Кончина в 1980-м году Президента Тито, структурный кризис и ослабление международных позиций СССР, приход к власти Горби, Перестройка – «процесс пошел». К концу 1980-х распад Югославии был уже делом фактически решенным. Национальные страсти раскалились до предела, а слово «социализм», впрочем, как и у нас в те окаянные дни, стало синонимом самых грязных ругательств.    

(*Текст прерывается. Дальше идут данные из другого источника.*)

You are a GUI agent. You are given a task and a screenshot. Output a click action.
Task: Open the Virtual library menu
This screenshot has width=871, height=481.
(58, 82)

Распад единого государства СФРЮ сопровождался кровавой гражданской войной. Мирно удалось отделиться Словении – самой зажиточной и моноэтнической. В Хорватии, Боснии, Сербии, между «коренной нацией» и анклавами «иноплеменников»  разразились вооруженные столкновения, произошли этнические чистки. Все это сопровождалось вмешательством «миротворцев» из «цивилизованного сообщества», которые расклевывали и рвали на части некогда цветущую страну как вороны мертвую лань.

 

И всё же, утверждать, будто исчезновение СФРЮ не дало югославским народам совсем ничего «положительного», было бы несправедливо. Их ностальгию по своему сказочному прошлому (как, впрочем, и нашу ностальгию по нашему сказочному прошлому) никак нельзя путать с реальным желанием в это прошлое возвратиться (даже если допустить, что такое «возвращение» вдруг оказалось бы физически осуществимым – например, поступил бы соответствующий приказ из Брюсселя, Лондона или Вашингтона).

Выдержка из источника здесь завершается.